Suppose $X$ is a separable metric space, let $D(X)$ denote the Cantor-Bendixson derivative of $X$, and $D_\alpha(X)$ the $\alpha$-th derivative of $X$.
We denote $\operatorname{Ker}(X)$ the kernel of $X$, which is the least derived subspace of $X$ such that $D_\alpha(\operatorname{Ker}(X))=\operatorname{Ker}(X)$ for all $\alpha$. This implies that the kernel is a perfect space.
We say that a topological space is zero-dimensional if it is Hausdorff and has a basis of clopen sets.
Theorem: Suppose $X$ is a separable metric space, and $\operatorname{Ker}(X)$ is zero-dimensional, then $X$ is zero-dimensional.
The proof we were given is fairly constructive, and quite long and filled with details. However being the lazy person that I am, I was looking for a shorter proof.
My efforts came to this conclusion:
Suppose $\alpha=\gamma+\beta$ for $\gamma,\beta<\alpha$ and that for all $\beta<\alpha$ we have that if $D_\alpha(X)$ is zero-dimensional, then so is $X$, then $D_\alpha(X)$ being zero-dimensional implies $X$ is zero-dimensional.

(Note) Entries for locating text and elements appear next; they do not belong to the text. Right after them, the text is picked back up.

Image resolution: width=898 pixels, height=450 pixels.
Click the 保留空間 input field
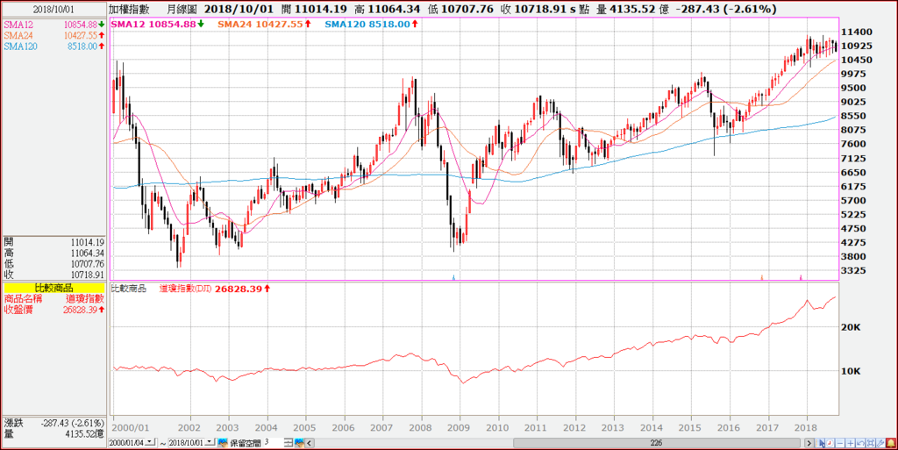pos(274,443)
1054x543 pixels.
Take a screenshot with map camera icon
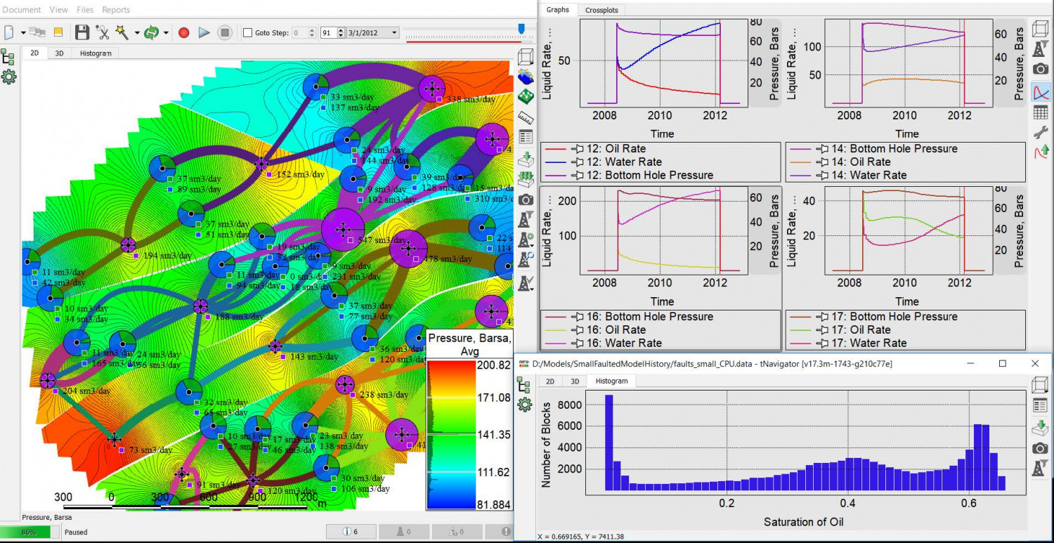coord(525,200)
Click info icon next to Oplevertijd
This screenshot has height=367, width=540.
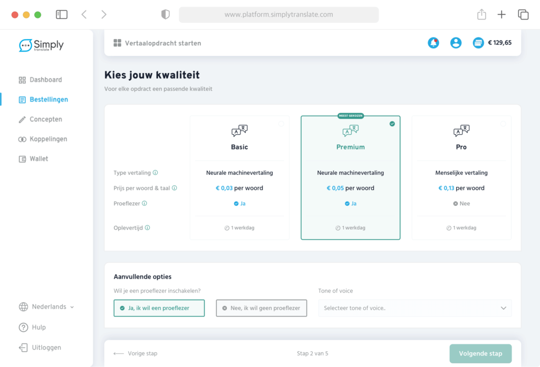click(x=148, y=228)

Proof: Note that $D_\alpha(X) = D_\beta(D_\gamma(X))$, therefore $D_\gamma(X)$ is zero-dimensional, and therefore $X$ is.
This proof, however, does not hold for indecomposable ordinals (e.g. $\omega$, $\omega^\omega$, etc.) which makes it of very little use. I am certain that such argument can be made for indecomposable ordinals (or limit ordinals in general), I just can't find it.
Any help will be most appreciated.
Edit: It seems likely that the requirement that $X$ is a separable and metric space is redundant. In most likelihood it will be true for Hausdorff and (completely?) regular spaces.